╭─ EXERCISE TEXT
11.4 Milestone2 X window failed to start from KDE liveCD

Am I the only one to encounter failures in the 32-bit 11.4 Milestone2 KDE liveCD to boot direct to X ?

I booted my 32-bit Athlon-2800 with nVidia 8400GS PCI card to the 32-bit 11.4 Milestone2 KDE liveCD and it brought me to a login screen, with the option of user “linux” as the user. But selecting “linux” and trying various passwords (ie <enter> or other possibilities) failed to do a login. I killed the login, and went to run level 3 and logged in to run level 3 as user linux (sucessfully) but ‘startx’ failed. That happened both without ‘nomodeset’ and with ‘nomodeset’ as a boot code.
╰─
╭─ EXTRACTED RECORDS
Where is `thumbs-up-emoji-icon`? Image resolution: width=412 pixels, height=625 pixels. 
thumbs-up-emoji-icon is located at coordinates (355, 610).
╰─
╭─ EXTRACTED RECORDS
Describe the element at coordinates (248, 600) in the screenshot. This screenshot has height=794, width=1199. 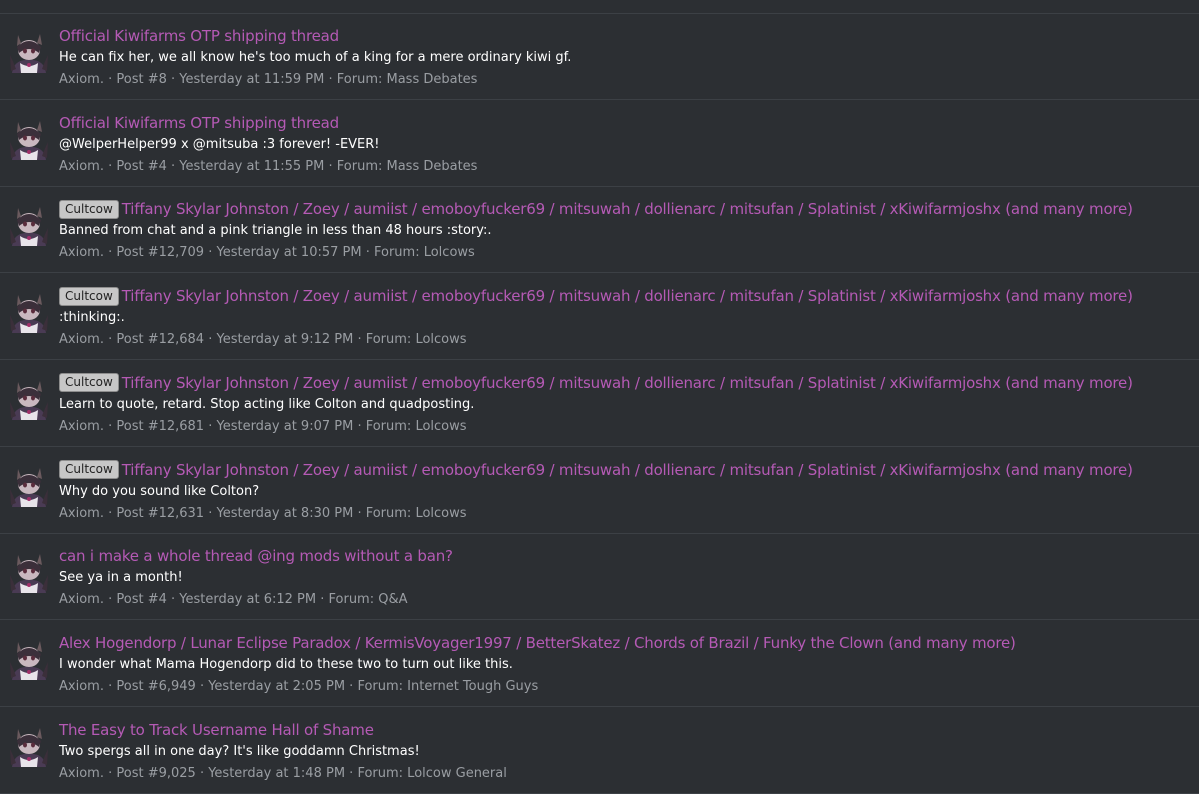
╰─
[WHAT IS NEEDED]: Please answer from the liveCD post: which graphics card was in the Athlon-2800?

[RESPONSE BOX]: An nVidia 8400GS PCI card.